The winners of the 2018 Valtra Design Challenge were announced at the EIMA Show in Bologna, Italy. The competition which started in April and ended on September 23rd was targeted globally to designers, academic design students, design studios and automotive suppliers. This year’s challenge was to design the multi-purpose vehicle of the future: a machine that can handle multiple tasks to meet future needs and that is more efficient than today’s highly specialized machines. 

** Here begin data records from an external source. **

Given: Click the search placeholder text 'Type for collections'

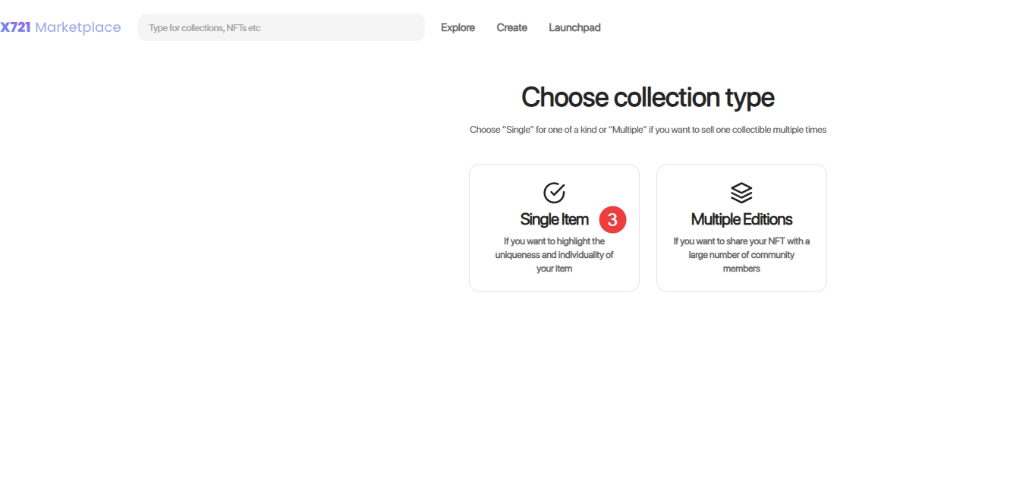Looking at the screenshot, I should point(204,28).
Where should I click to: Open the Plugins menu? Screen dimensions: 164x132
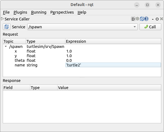click(20, 12)
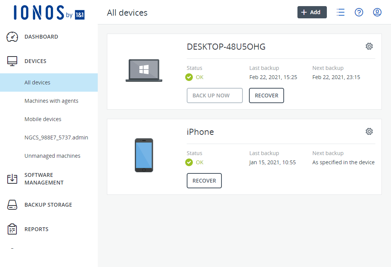Open settings gear for iPhone device
391x267 pixels.
369,131
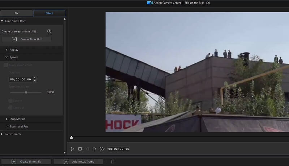Select the Effect tab
The width and height of the screenshot is (289, 166).
pos(49,13)
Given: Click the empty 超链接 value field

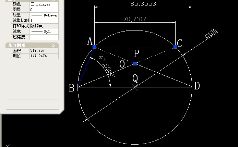Looking at the screenshot, I should 44,37.
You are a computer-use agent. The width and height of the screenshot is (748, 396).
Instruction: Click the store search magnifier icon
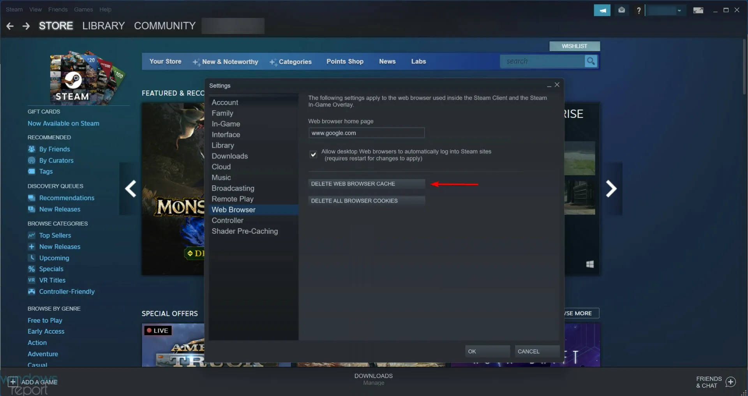point(591,61)
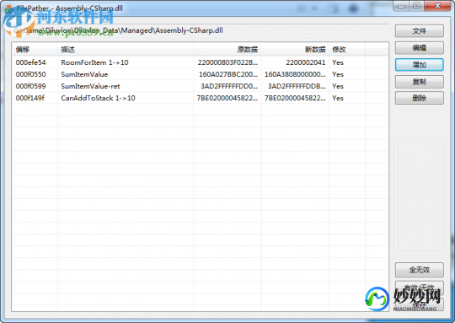Viewport: 455px width, 323px height.
Task: Select the RoomForItem 1->10 patch row
Action: point(200,62)
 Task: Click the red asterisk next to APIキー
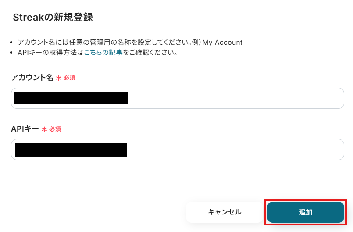click(44, 129)
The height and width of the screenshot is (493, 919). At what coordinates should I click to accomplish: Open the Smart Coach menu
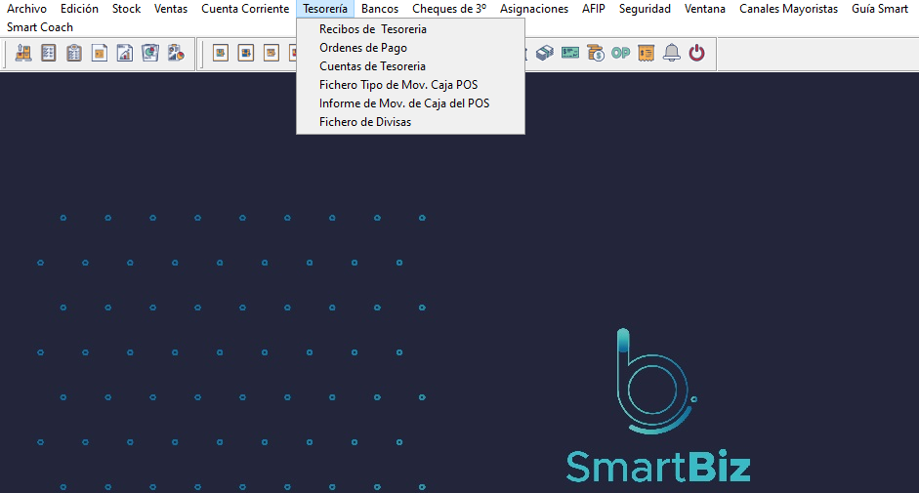click(x=40, y=27)
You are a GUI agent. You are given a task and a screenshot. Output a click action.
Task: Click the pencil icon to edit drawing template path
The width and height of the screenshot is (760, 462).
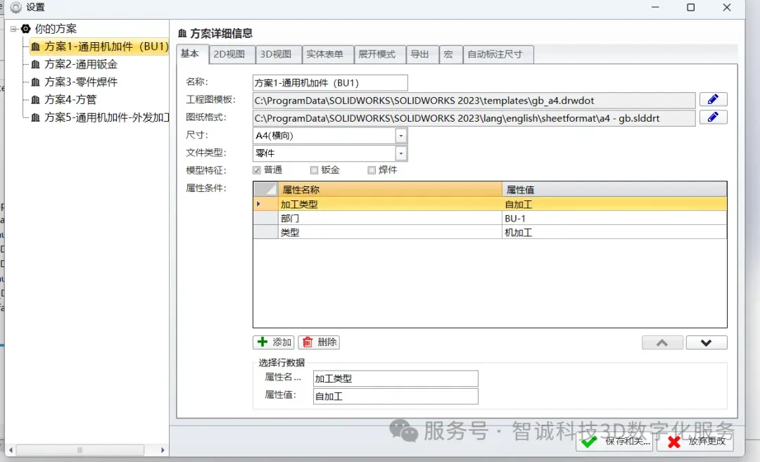tap(713, 99)
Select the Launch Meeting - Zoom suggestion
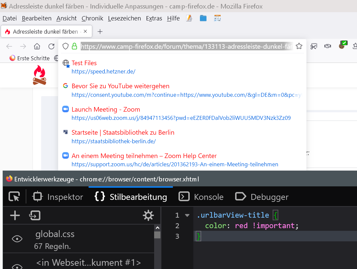The image size is (357, 269). coord(106,110)
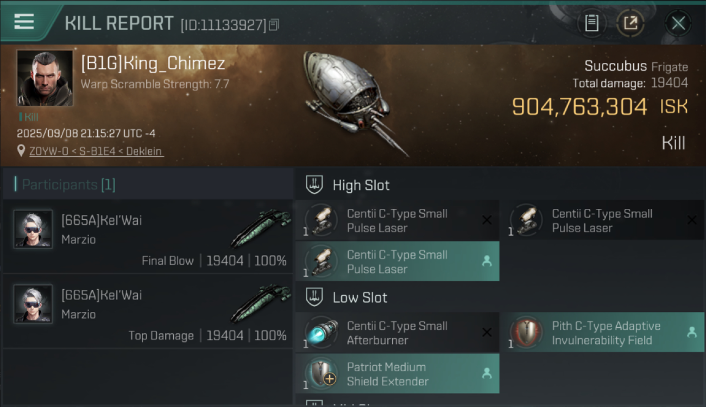Click King_Chimez pilot portrait
This screenshot has height=407, width=706.
click(x=45, y=78)
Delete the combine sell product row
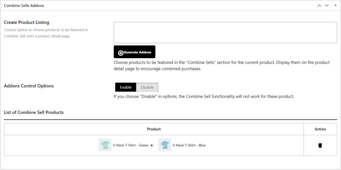Image resolution: width=341 pixels, height=170 pixels. point(320,146)
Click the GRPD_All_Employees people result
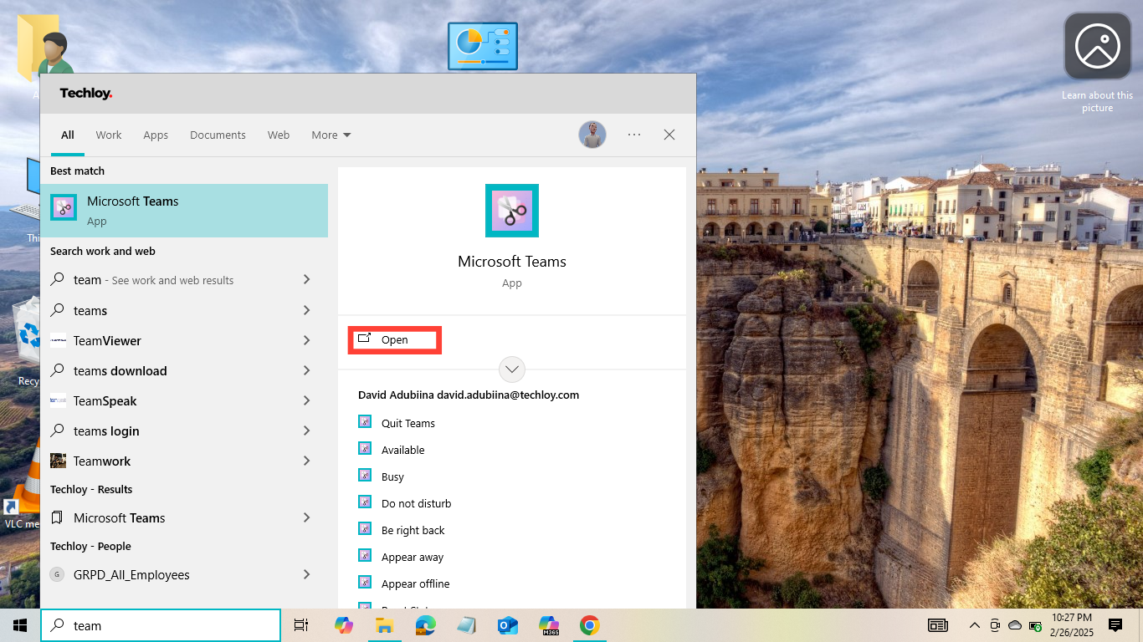The width and height of the screenshot is (1143, 642). (131, 575)
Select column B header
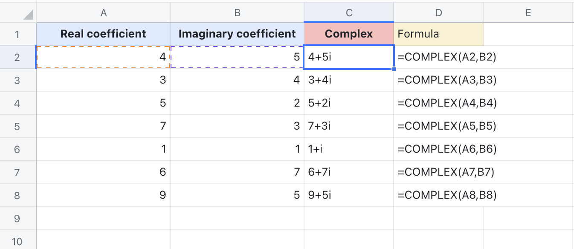 [238, 12]
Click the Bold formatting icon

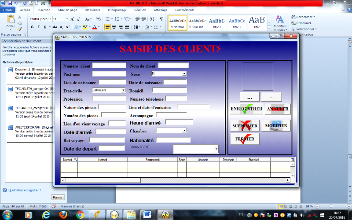point(32,27)
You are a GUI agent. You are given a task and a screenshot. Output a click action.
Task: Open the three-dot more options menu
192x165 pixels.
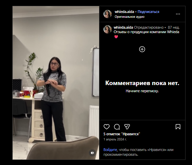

The first place of the competition was awarded to the work “VERTICAL” by Austrian design team Benjamin Miller, Jack Morris, and Alireza Saeedi. The jury praised the concept as being a very creative interpretation of the challenge theme. “At first glance it looks very specialized, but if you judge the complete system instead of only the tractor, a versatile and holistic concept for the future emerges. The concept takes care of everything from seeding to distribution of food”, comments member of the jury Hans Philip Zachau.

“Valtra has been widely recognized for ground-breaking and visionary industrial design. We started the Design Challenge in order to raise awareness of future challenges in the agricultural community and society at large. It is also a platform for designers to showcase their innovations.” comments head of the jury and industrial design & user experience manager at Valtra, Kimmo Wihinen. “The Valtra Design Challenge is the world´s largest design contest in agricultural machinery and one of the biggest in the off-road vehicle industry. The high number of innovative and high-class entries shows us that there is a demand for this type of competition, and we are already working on the theme for the next edition”, he adds.

The Valtra Design Challenge 2018 Jury members were Kimmo Wihinen from Valtra, Brandon Montgomery and Sam Freesmeyer from AGCO, Hans Philip Zachau from Lighthouse Industrial Design and Paolo Grazioli Frozen Design Tokyo.

The Valtra Design Challenge was organised for the second time in 2018. This year the competition has received 107 entries from 32 different countries and six continents. The first prize of the Valtra Design Challenge is a €10,000 cheque.